Gratitude Focus: The Power Of The Zoom Out

Written by Orvin Kimbrough | May 31, 2026

Today, I’m grateful for the parents and educators who subtly pushed me to tap into a vision I’ve carried for more than 30 years.

Reflection/Why I’m Grateful:

A few months ago, I had my team at the bank read a leadership article about the importance of zooming out and zooming in—and maintaining a healthy balance between the two. When you’re leading a project or launching an initiative, it’s easy to zoom all the way in: to get deep in the weeds, dialed in on execution, pushing through to get things done. That kind of focus matters. But leadership also requires the discipline to pause, take a deep breath, and zoom out.

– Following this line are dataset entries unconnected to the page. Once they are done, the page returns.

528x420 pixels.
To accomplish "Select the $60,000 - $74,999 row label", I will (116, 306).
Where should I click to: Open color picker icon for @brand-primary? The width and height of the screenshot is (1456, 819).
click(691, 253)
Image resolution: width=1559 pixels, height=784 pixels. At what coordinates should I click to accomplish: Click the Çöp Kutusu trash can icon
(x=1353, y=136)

Zooming out allows you to see the entire project within the larger ecosystem—how it connects, impacts, and flows. Without that perspective, you can execute perfectly on the small things and still miss the big picture. It’s also why accountability matters—someone has to ensure that the pieces align with the whole.

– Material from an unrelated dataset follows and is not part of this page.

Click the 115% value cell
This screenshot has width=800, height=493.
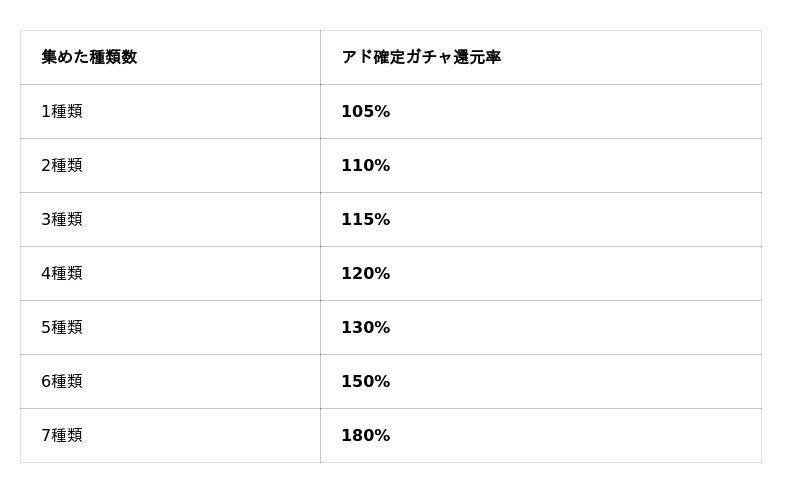click(366, 220)
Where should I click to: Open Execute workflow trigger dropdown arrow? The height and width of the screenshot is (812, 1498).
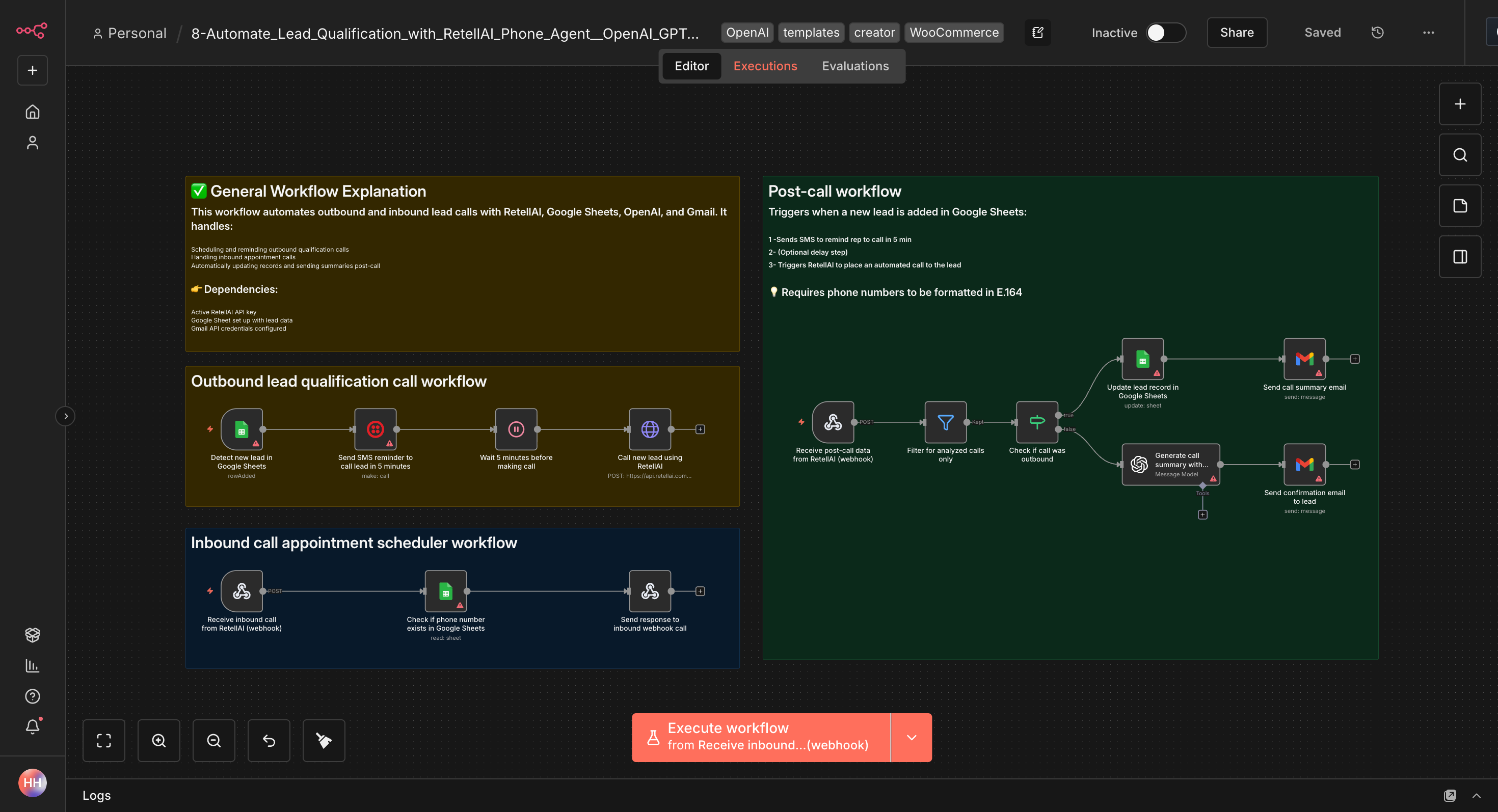[911, 737]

I remember a conversation a couple of years ago with one of our executives about business intelligence and technology integration. Too often, business units focus narrowly on what they need technology to do for them—without considering how that same technology impacts other areas of the business, the organization’s capacity, or whether it fits the broader system. That conversation reinforced for me how essential it is to balance focus with perspective.

Lately, I’ve been reminded of this truth firsthand across several projects I’m involved in. It’s one of the most critical leadership lessons I try to impart to anyone I coach: You can’t build something enduring if you never zoom out.

“Write the vision; make it plain on tablets, so he may run who reads it.”
— Habakkuk 2:2 (ESV)

Because clear vision requires both detail and distance.